* WHAT IS REQUIRED
From the line that includes "Where should I click to: Clear" to the last line of the records that follow, copy every line exactly and nothing more, omitting pictures.

* PROVIDED RECORDS
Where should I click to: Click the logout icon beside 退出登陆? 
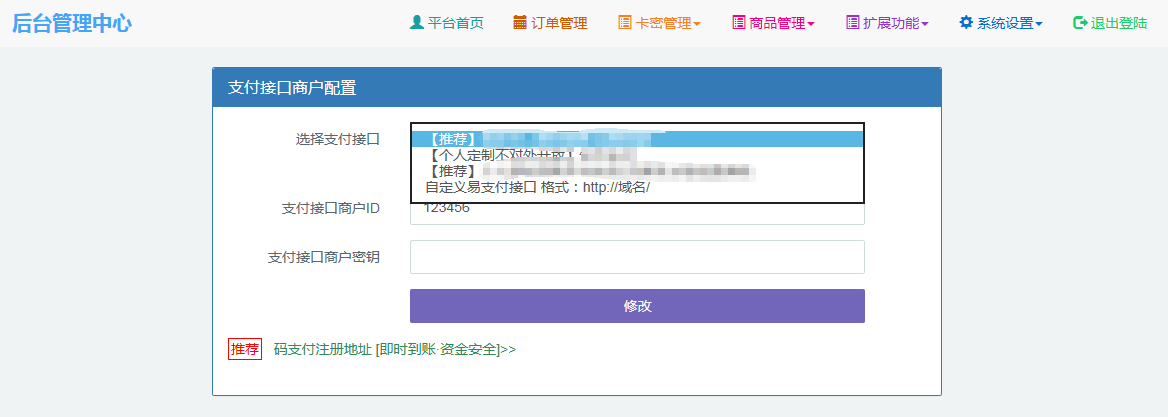coord(1080,22)
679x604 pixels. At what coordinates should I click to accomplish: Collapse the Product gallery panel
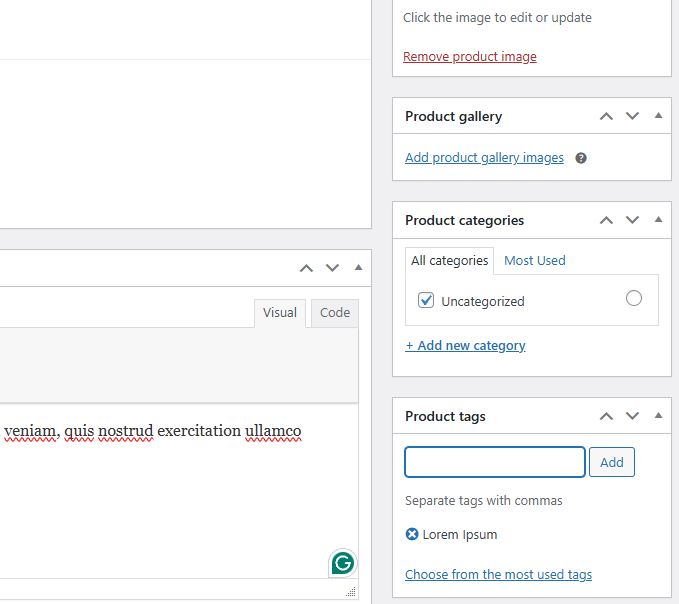click(x=658, y=116)
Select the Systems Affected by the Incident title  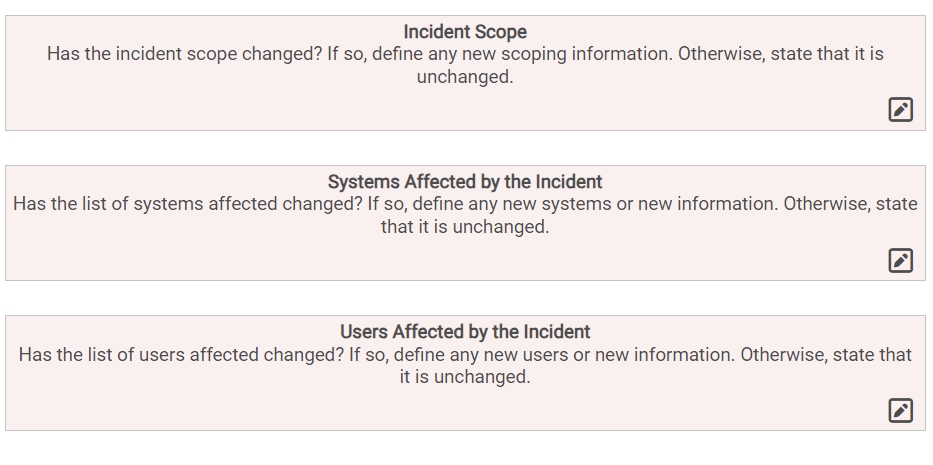[465, 182]

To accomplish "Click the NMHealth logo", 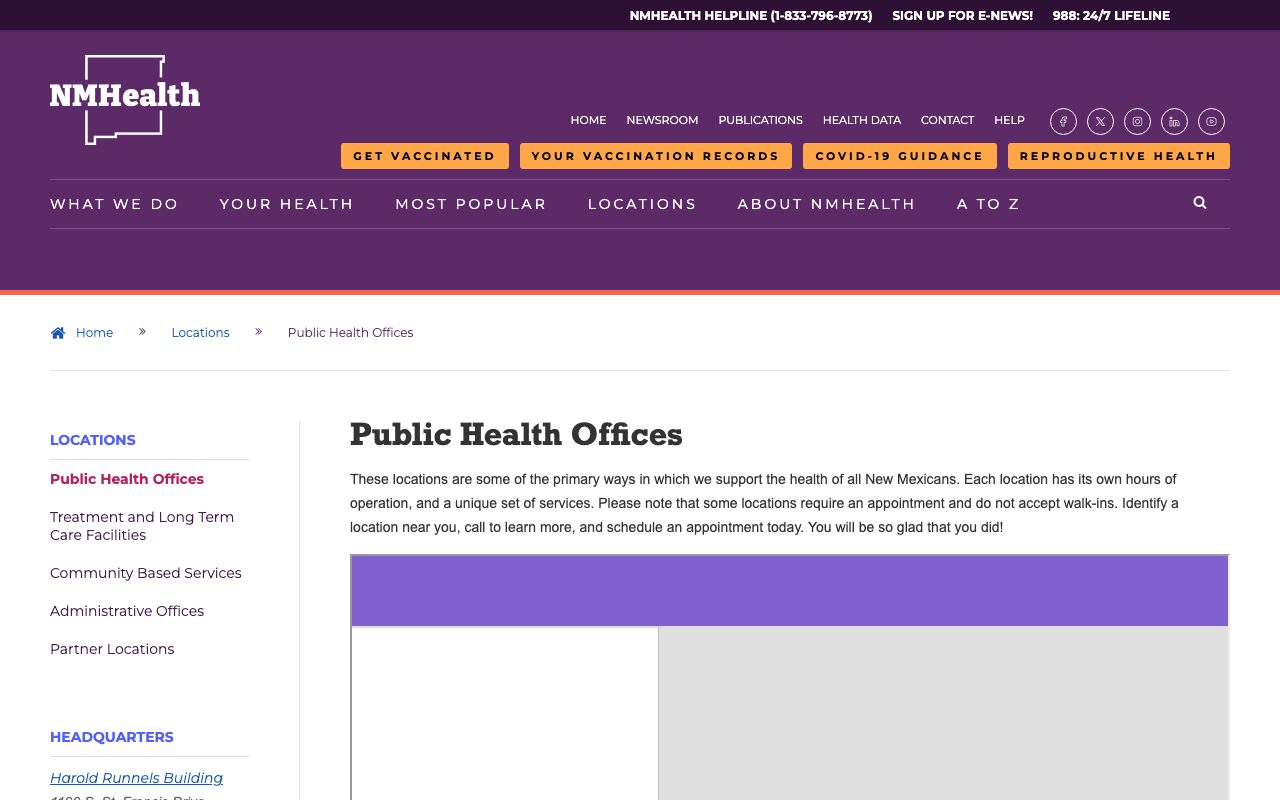I will tap(124, 98).
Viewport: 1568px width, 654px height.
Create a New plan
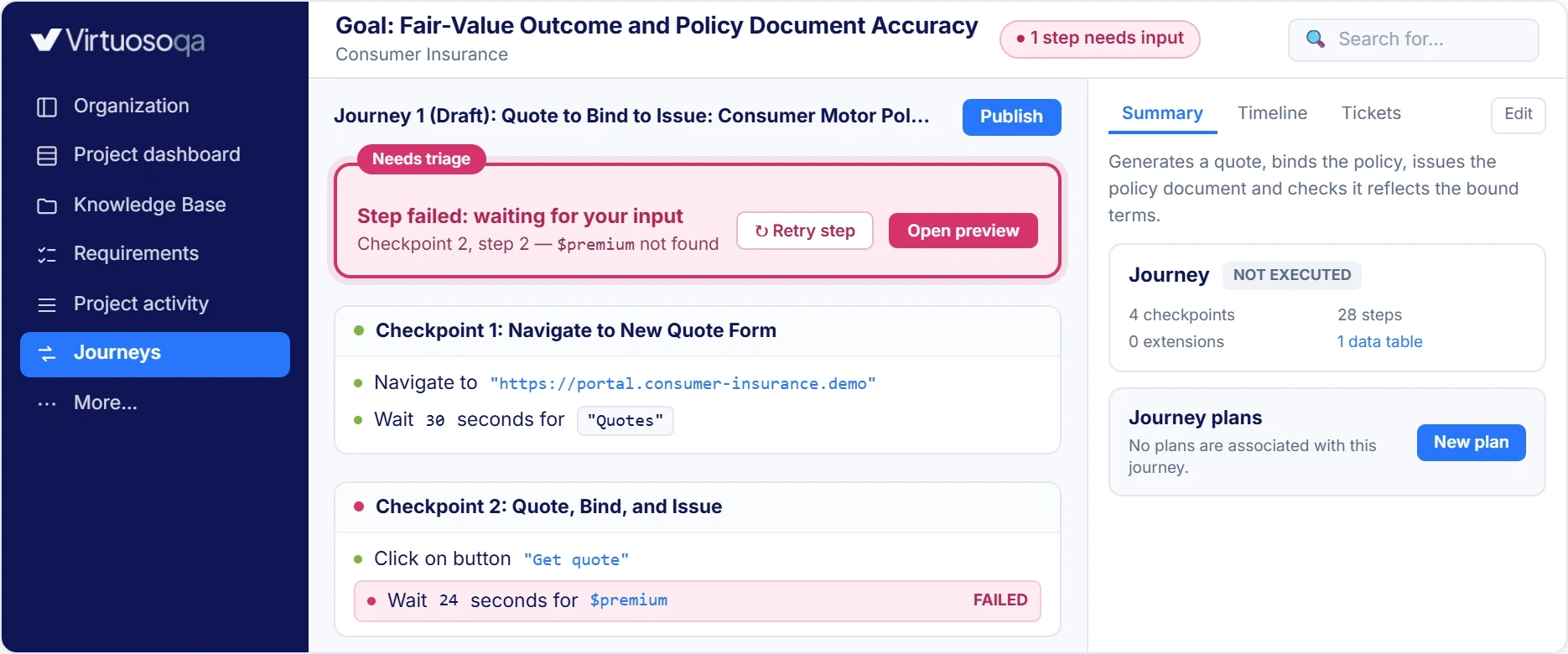coord(1471,443)
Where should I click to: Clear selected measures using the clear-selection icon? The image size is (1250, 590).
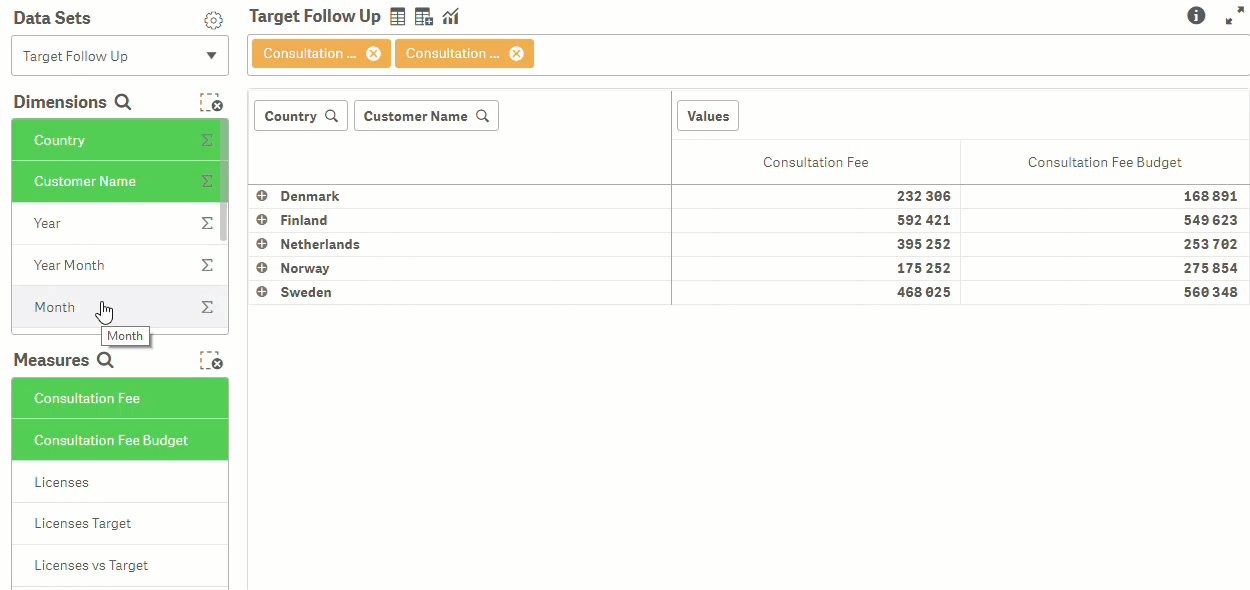(210, 360)
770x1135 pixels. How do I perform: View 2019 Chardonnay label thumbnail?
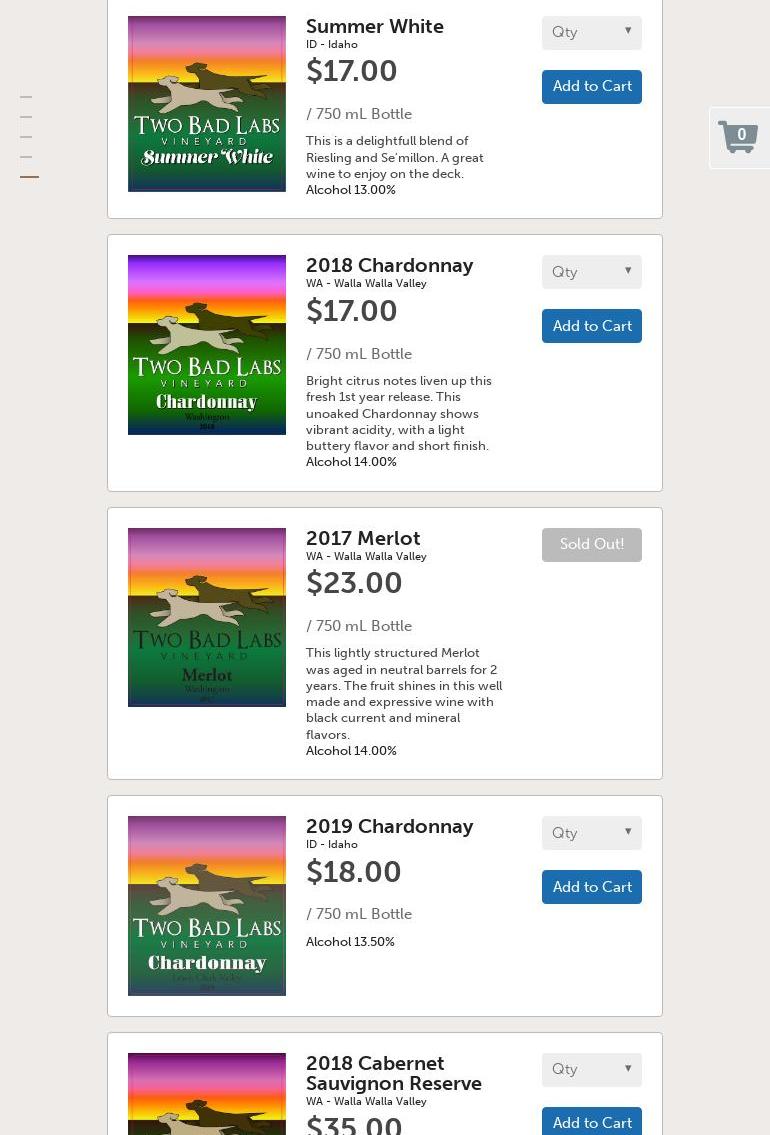coord(207,906)
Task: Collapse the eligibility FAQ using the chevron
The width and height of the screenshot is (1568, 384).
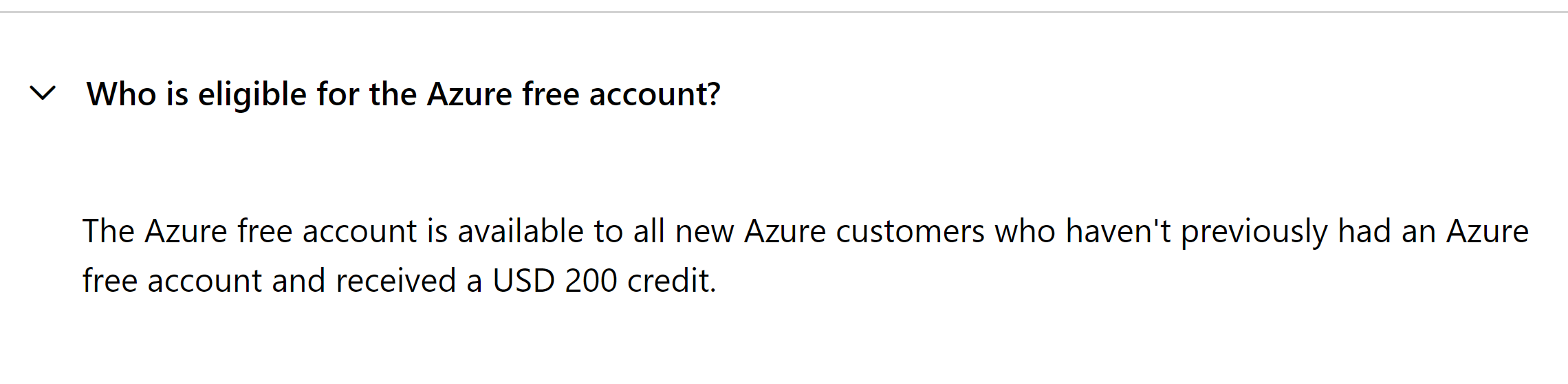Action: tap(43, 93)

* TASK ANSWER
Where should I click to: Clear selected measures using the clear-selection icon? The image size is (1250, 590).
(210, 360)
770x1135 pixels. How do I perform: View 2019 Chardonnay label thumbnail?
coord(207,906)
Task: Collapse the eligibility FAQ using the chevron
The width and height of the screenshot is (1568, 384).
Action: tap(43, 93)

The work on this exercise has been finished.